Activation of cell-surface receptors often evokes changes in Ca²⁺ fluxes leading to an increase in cytosolic Ca²⁺, a generally accepted mediator of many cell responses^1–3. The molecular mechanisms by which surface agonists elicit these changes in Ca²⁺ flux have remained elusive. An increase in the polyamines putrescine, spermidine and spermine, and their rate-regulating, synthetic enzyme ornithine decarboxylase (ODC), is one of the earliest events that occur during cell growth, replication and differentiation^4–6. However, the precise physiological roles of the polyamines remain enigmatic^4–6. Recently, we found that testosterone induces an early (<60s), Ca²⁺- and receptor-dependent stimulation of endocytosis, hexose transport and amino acid transport in mouse kidney cortex involving the proximal tubules⁷. This response is associated with increased Ca²⁺ fluxes and a mobilization of intracellular calcium, and is thought to represent a direct, receptor-mediated action of testosterone on the surface membrane^7,8. Polyamine synthesis was previously found to be essential for the long-term effects of testosterone on mouse kidney⁹. We now report that testosterone evokes a rapid (<30 s), transient increase in ODC activity and a sustained increase in polyamines in kidney cortex.
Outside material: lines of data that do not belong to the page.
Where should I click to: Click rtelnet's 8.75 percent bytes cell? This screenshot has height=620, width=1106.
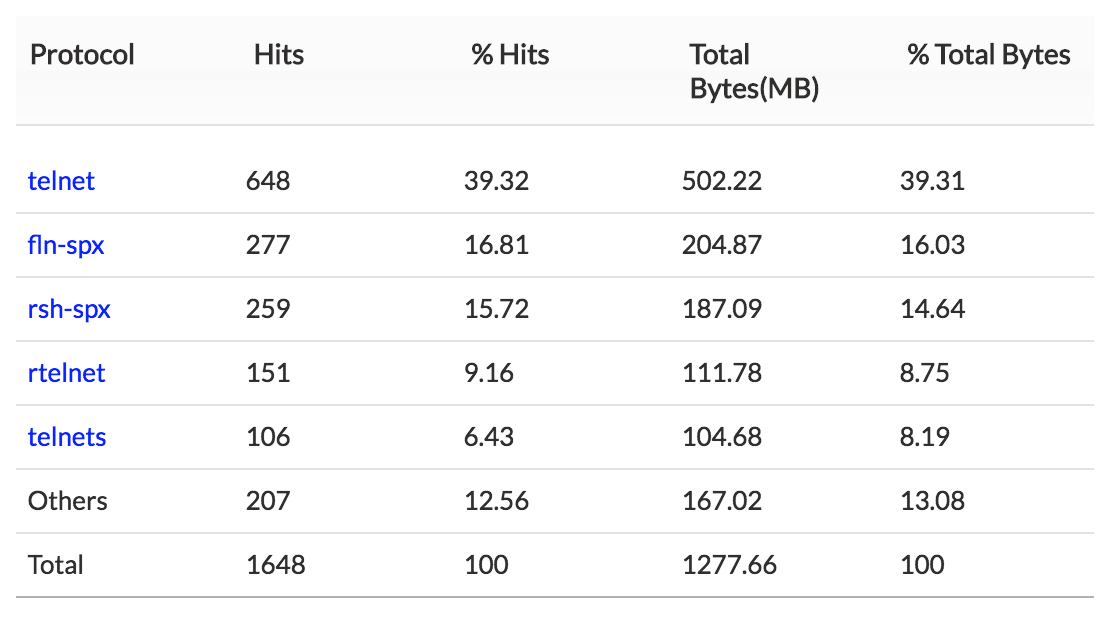[x=925, y=373]
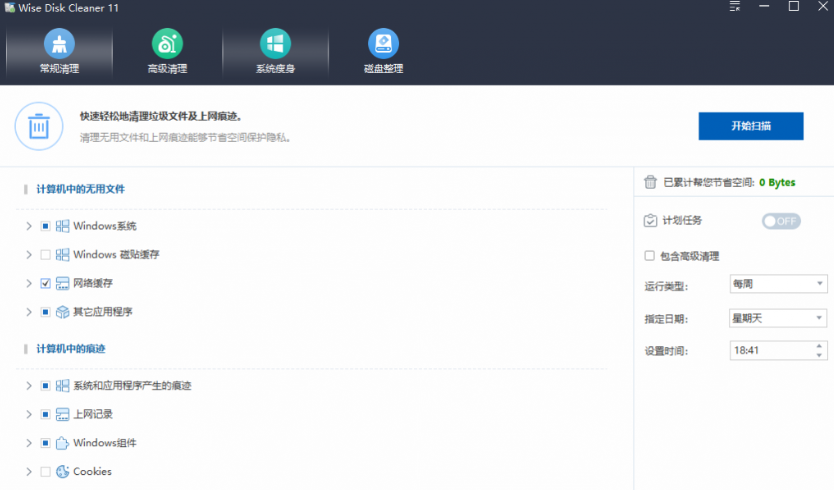The height and width of the screenshot is (490, 834).
Task: Click the large trash can icon
Action: [x=38, y=126]
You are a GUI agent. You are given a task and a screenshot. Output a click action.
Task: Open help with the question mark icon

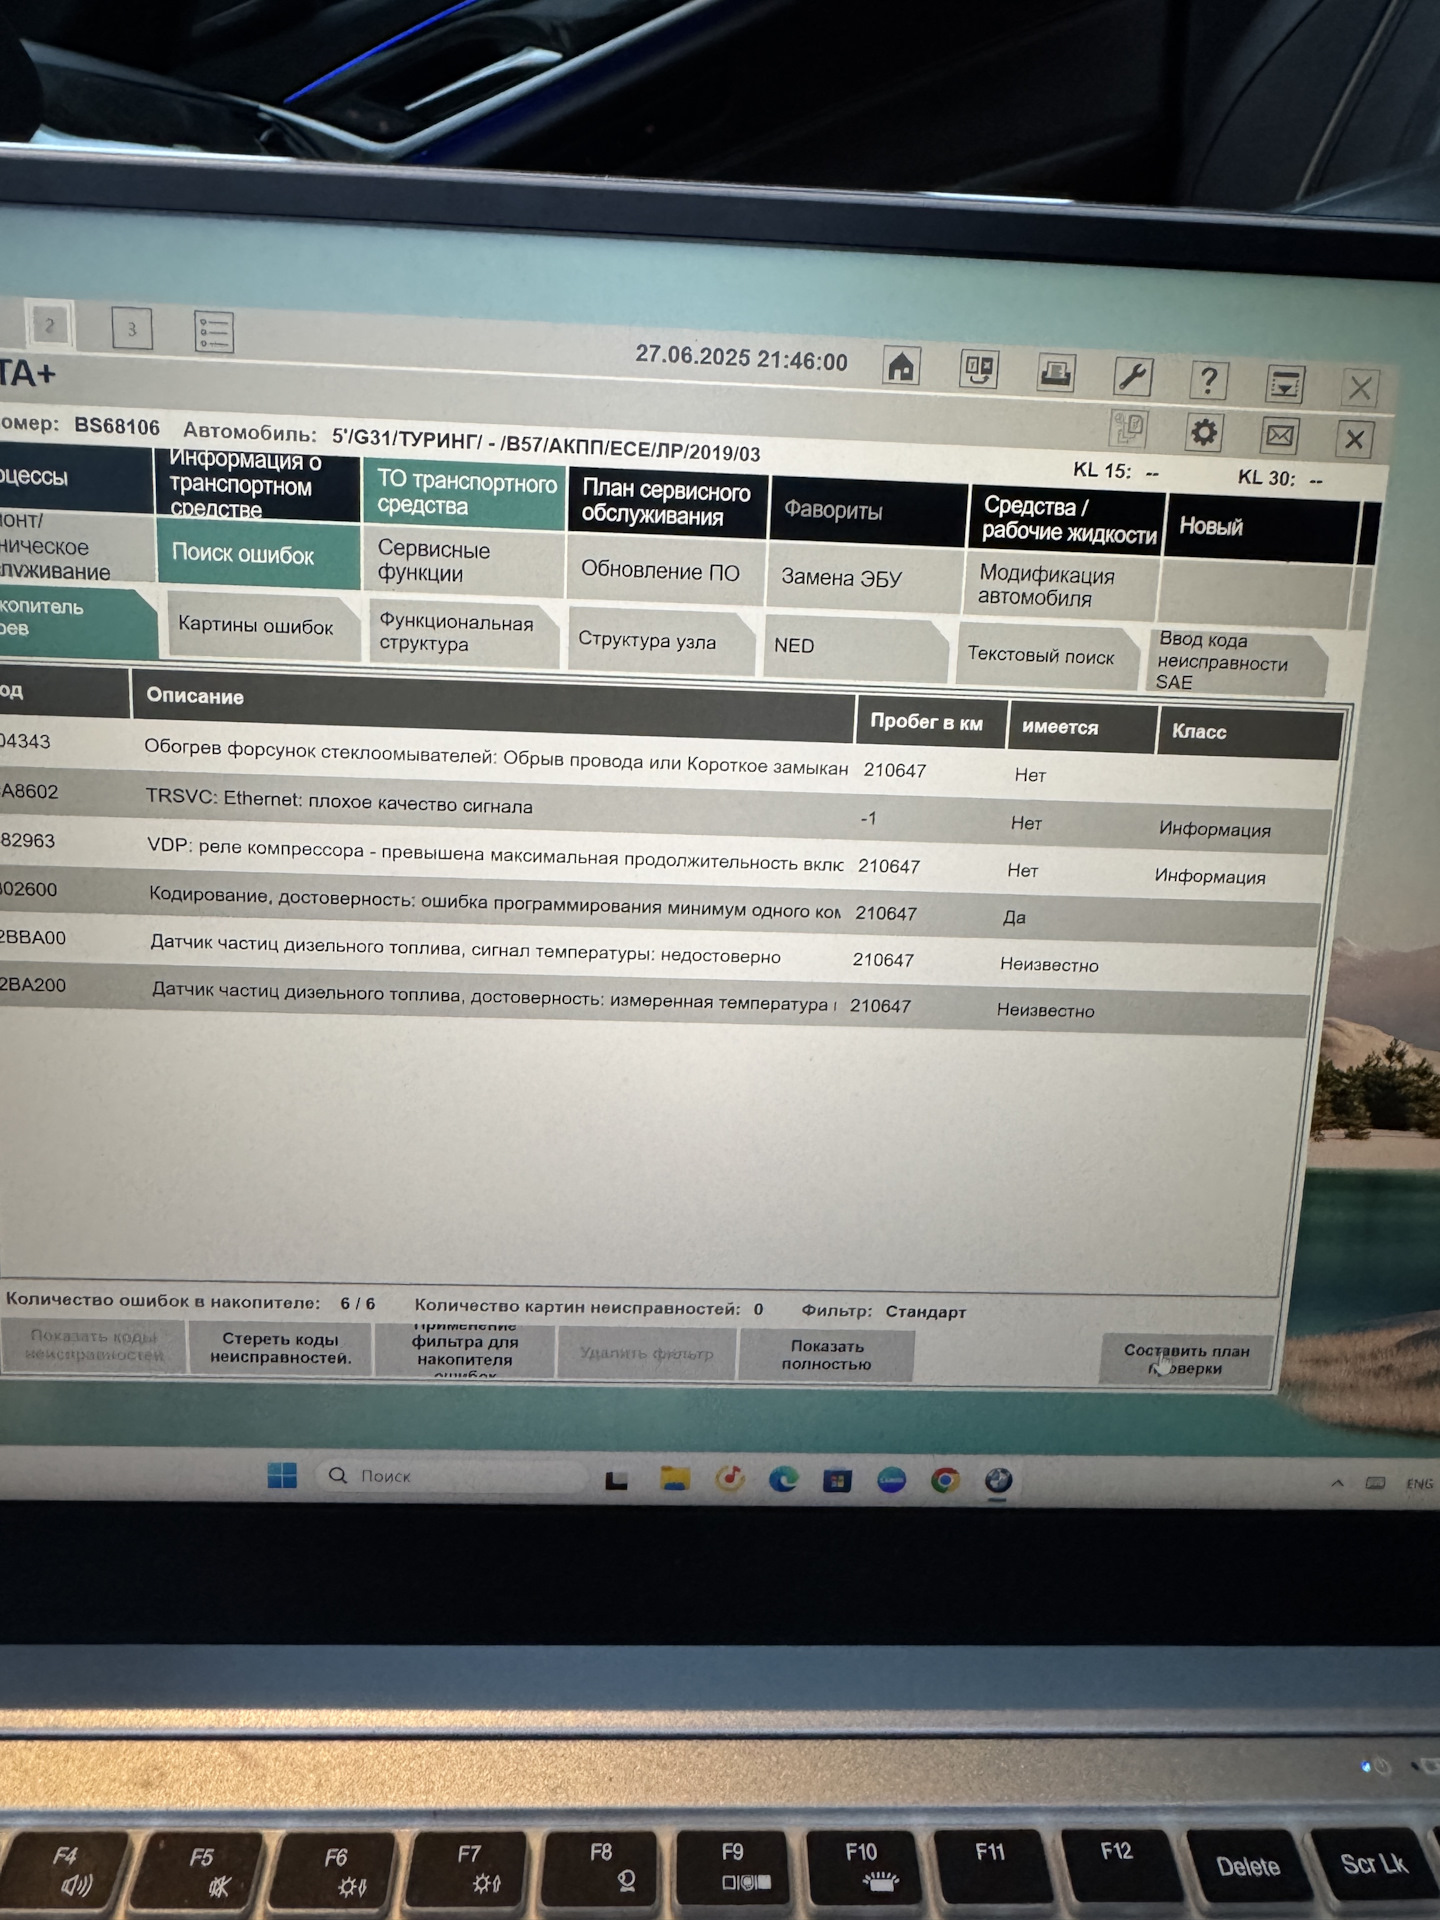[x=1208, y=380]
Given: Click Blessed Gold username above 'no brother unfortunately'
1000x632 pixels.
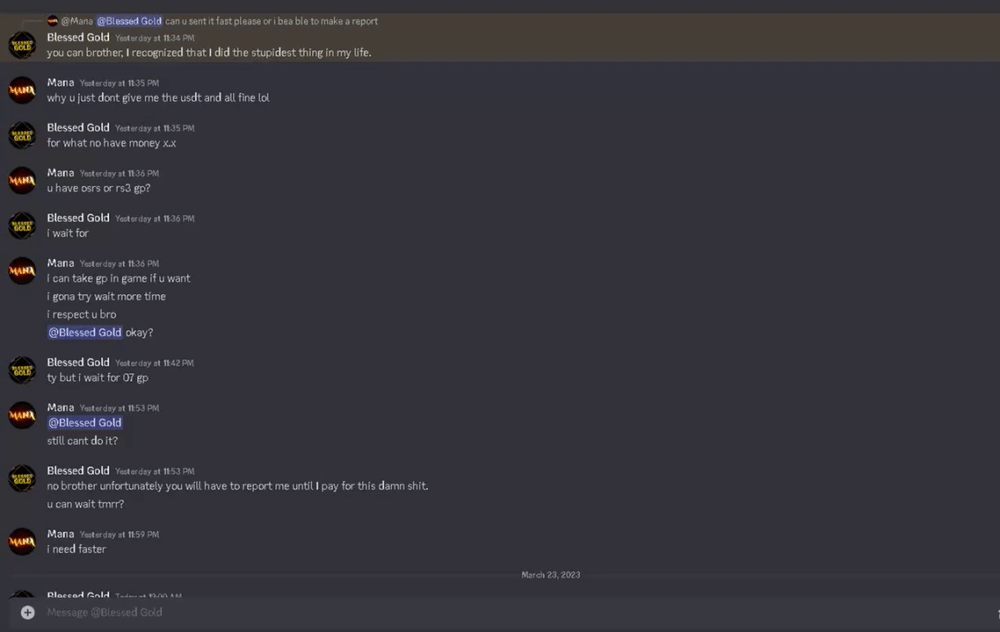Looking at the screenshot, I should (x=78, y=470).
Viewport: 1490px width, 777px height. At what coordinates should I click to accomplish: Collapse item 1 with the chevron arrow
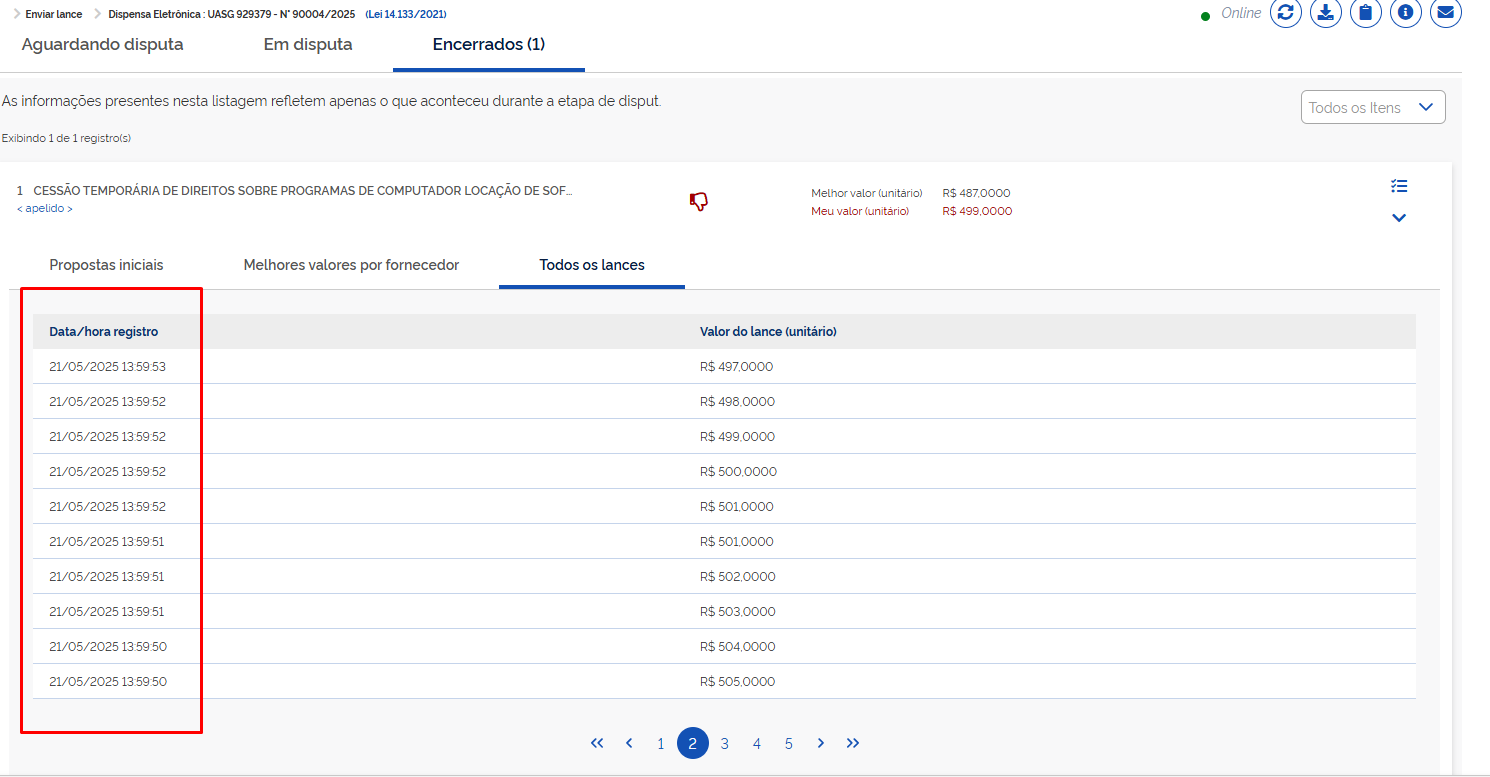click(x=1399, y=218)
This polyamine synthesis is obligatory for stimulation of membrane transport functions and Ca²⁺ fluxes. These findings form the basis for a new theory of information flow in stimulus–response coupling in which the polyamines serve as messengers to generate a Ca²⁺ signal by increasing Ca²⁺ influx and mobilizing intracellular calcium via a cation-exchange reaction.